> **Activity**
A verbatim reproduction of the lines below, from the line containing "Toggle the select-all checkbox in the header" through the line containing "The image size", both ends included, is the whole required output.

Top of Data shown

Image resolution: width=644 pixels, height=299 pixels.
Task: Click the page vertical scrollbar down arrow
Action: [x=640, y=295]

Bottom of Data shown
Top of Data shown

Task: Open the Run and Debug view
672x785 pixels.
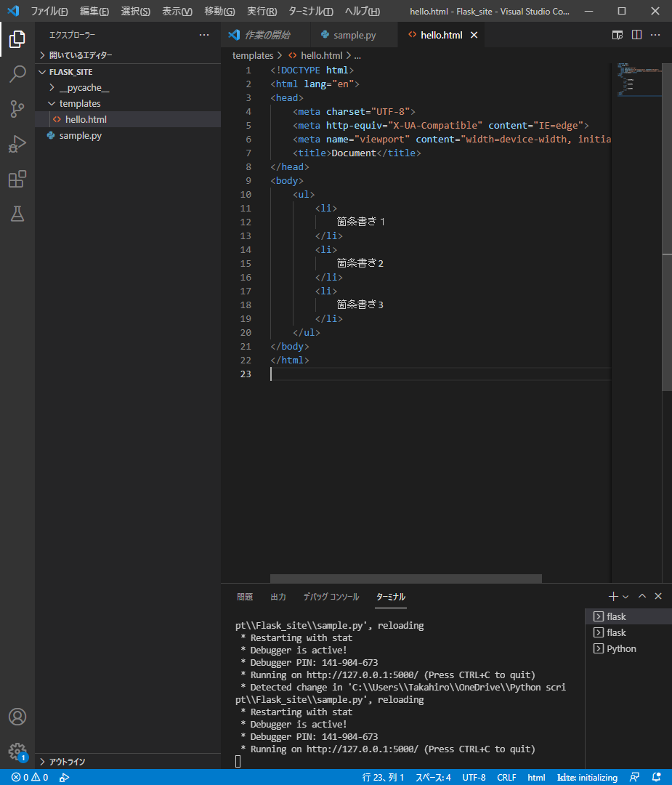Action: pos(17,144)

Bottom of Data shown
Top of Data shown

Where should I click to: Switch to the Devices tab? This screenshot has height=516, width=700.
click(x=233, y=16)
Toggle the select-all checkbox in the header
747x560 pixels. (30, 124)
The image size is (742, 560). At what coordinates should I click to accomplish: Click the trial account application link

Bottom of Data shown

> **Task response**
Toggle the select-all checkbox in the header
747x560 pixels. (30, 124)
The image size is (742, 560). At what coordinates should I click to accomplish: Click the trial account application link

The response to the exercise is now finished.